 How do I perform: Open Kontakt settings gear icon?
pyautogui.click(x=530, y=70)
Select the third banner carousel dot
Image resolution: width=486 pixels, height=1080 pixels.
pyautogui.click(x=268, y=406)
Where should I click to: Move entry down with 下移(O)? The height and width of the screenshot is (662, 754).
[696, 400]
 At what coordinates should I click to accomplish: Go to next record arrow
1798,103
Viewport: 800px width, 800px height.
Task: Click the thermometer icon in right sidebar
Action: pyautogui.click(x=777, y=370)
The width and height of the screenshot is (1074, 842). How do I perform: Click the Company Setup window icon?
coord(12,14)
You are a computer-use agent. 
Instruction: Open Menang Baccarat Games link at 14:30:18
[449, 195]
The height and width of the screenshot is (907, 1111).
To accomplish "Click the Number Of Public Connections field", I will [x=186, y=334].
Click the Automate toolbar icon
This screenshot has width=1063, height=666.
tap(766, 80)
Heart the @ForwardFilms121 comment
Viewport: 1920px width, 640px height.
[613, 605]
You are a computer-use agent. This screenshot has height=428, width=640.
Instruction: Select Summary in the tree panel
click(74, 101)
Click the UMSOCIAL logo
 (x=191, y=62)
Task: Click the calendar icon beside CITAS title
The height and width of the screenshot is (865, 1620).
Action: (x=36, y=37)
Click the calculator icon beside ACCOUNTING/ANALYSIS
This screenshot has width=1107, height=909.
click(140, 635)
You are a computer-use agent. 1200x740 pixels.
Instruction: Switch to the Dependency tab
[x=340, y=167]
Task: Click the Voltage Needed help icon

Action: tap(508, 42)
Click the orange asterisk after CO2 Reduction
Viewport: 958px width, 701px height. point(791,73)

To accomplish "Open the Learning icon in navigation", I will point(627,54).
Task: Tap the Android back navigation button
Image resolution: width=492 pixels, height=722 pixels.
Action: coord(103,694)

» **EXERCISE PROMPT**
Give the material again in full, exactly as it appears above.

» **EXERCISE SOLUTION**
 How do I perform: Open Kontakt settings gear icon?
pyautogui.click(x=530, y=70)
Select the third banner carousel dot
Image resolution: width=486 pixels, height=1080 pixels.
pyautogui.click(x=268, y=406)
Where should I click to: Move entry down with 下移(O)? The height and width of the screenshot is (662, 754).
[696, 400]
 At what coordinates should I click to accomplish: Go to next record arrow
1798,103
Viewport: 800px width, 800px height.
Task: Click the thermometer icon in right sidebar
Action: pyautogui.click(x=777, y=370)
The width and height of the screenshot is (1074, 842). How do I perform: Click the Company Setup window icon?
coord(12,14)
You are a computer-use agent. 
Instruction: Open Menang Baccarat Games link at 14:30:18
[449, 195]
The height and width of the screenshot is (907, 1111).
To accomplish "Click the Number Of Public Connections field", I will [x=186, y=334].
Click the Automate toolbar icon
This screenshot has width=1063, height=666.
tap(766, 80)
Heart the @ForwardFilms121 comment
Viewport: 1920px width, 640px height.
[613, 605]
You are a computer-use agent. This screenshot has height=428, width=640.
Instruction: Select Summary in the tree panel
click(74, 101)
Click the UMSOCIAL logo
 (x=191, y=62)
Task: Click the calendar icon beside CITAS title
The height and width of the screenshot is (865, 1620).
Action: (x=36, y=37)
Click the calculator icon beside ACCOUNTING/ANALYSIS
This screenshot has width=1107, height=909.
click(140, 635)
You are a computer-use agent. 1200x740 pixels.
Instruction: Switch to the Dependency tab
[x=340, y=167]
Task: Click the Voltage Needed help icon

Action: tap(508, 42)
Click the orange asterisk after CO2 Reduction
Viewport: 958px width, 701px height. point(791,73)

To accomplish "Open the Learning icon in navigation", I will point(627,54).
Task: Tap the Android back navigation button
Image resolution: width=492 pixels, height=722 pixels.
Action: coord(103,694)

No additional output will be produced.